Being called Darth Vader by Richard Land is a little like being called a strumpet by Paris Hilton.

Recently President Jimmy Carter announced a new initiative to pull together moderate Baptist bodies under an informal umbrella group. President Bill Clinton endorsed the effort. Both men are Southern Baptists who are unhappy with the right-wing tilt of the Southern Baptist Convention (SBC).

Asked to comment on the Carter project, Richard Land, president of the SBC’s Ethics and Religious Liberty Commission, told The Washington Post, “I’m not going to question their motives. I just know that if I were them, I would be concerned about how it might appear to many people, the timing. Purportedly they’re going to hold a convention of several thousand people in Atlanta in early 2008, hosted by two former Democratic presidents, one of whom has a wife seeking the Democratic presidential nomination. Some would see that as an overtly political activity.”

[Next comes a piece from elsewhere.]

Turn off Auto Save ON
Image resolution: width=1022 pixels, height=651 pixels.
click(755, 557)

Land’s hypocrisy is so audacious as to be breath-taking. Under Land and his fundamentalist cronies, the SBC has more or less become a Religious Right organization and an arm of the Republican Party. Land is so intertwined with the GOP that he is openly quoted in the media on internal Republican Party politics and handicaps candidates as if he were a ward boss.

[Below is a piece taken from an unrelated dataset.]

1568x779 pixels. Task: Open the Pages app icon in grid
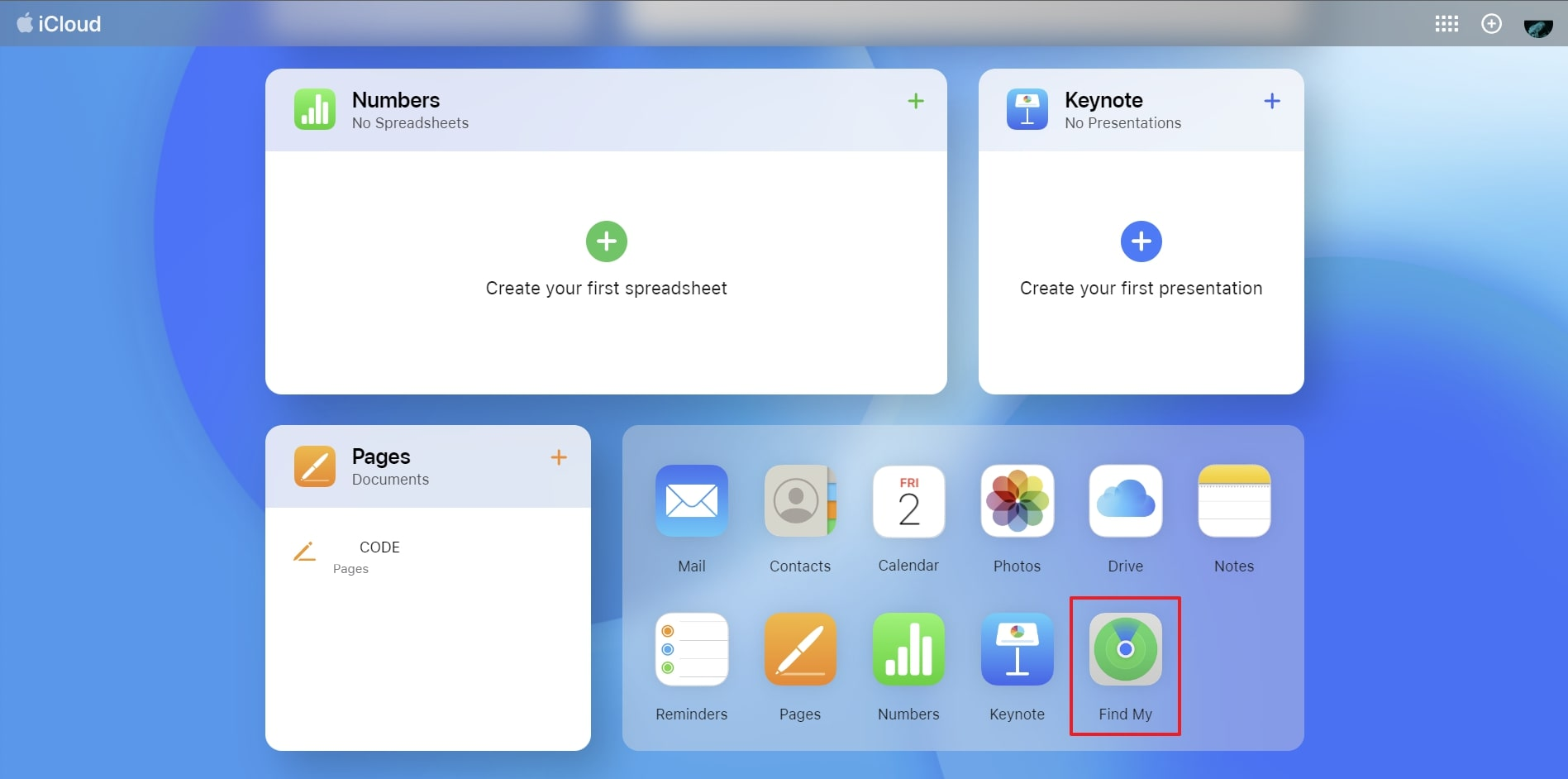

Consider this example from today’s Washington Post: The newspaper ran a front-page story about presidential aspirants U.S. Sen. John McCain and former Massachusetts governor Mitt Romney fighting for the social conservative vote.

Land’s opinion was solicited, and he said, “Winability is a bigger issue in this campaign because of the Darth Vader-like specter of a Hillary Clinton presidency.” He went on to add that Christian conservatives “want the most socially conservative candidate they can find, who can win.”

Let’s set aside the fact that being called Darth Vader by Richard Land is a little like being called a strumpet by Paris Hilton. The more compelling issue is that Land is so neck-deep in GOP politics that he does not hesitate to slime a leading Democratic candidate by comparing her to a fictional character who personifies evil. He doesn’t think this is unusual. He’s positively blasé about it.

It’s as if Land does not even bother to recognize that there are Democrats in the SBC. The denomination – the nation’s largest Protestant faith group – has 16 million members, so we can safely conclude there are some.

But alas, this sort of thing is nothing new for Land. In 2000, Land worked hard to help George W. Bush win the Republican nomination and then gain the White House in November. In 2004, he and SBC officials pulled out all the stops to help Bush get re-elected. Bush was invited to address an SBC meeting via satellite hookup, and Bush sent Ralph Reed, who was then working on his campaign, to the meeting as his personal emissary.

At the event, Reed, according to a report in The New York Times, urged “pastors to do everything short of risking their churches’ tax-exempt status to support the president’s re-election.” He was joined by Jack Graham, then departing president of the SBC, who praised Bush as another Ronald Reagan.

Reed asked the SBC clergy to conduct voter registration and sponsor a “Party for the President” just before the election. After Bush’s reelection, Land, gushing like a schoolgirl at the sight of the star quarterback, told the National Journal that he regards Bush as “the greatest president of my lifetime.”

So please, Dr. Land, spare us the lamentations over possible political work by Jimmy Carter’s new group. There isn’t any evidence that Carter plans such activity, but even if there were, you’d be in no position to call him on it. We advise you to take some advice from the holy book you claim so much to treasure, specifically Matthew 7:3: “Why do you look at the speck that is in your brother’s eye, but do not notice the log that is in your own eye?”

Stop obsessing over the political mote in Carter’s eye and work on getting the log out of your own.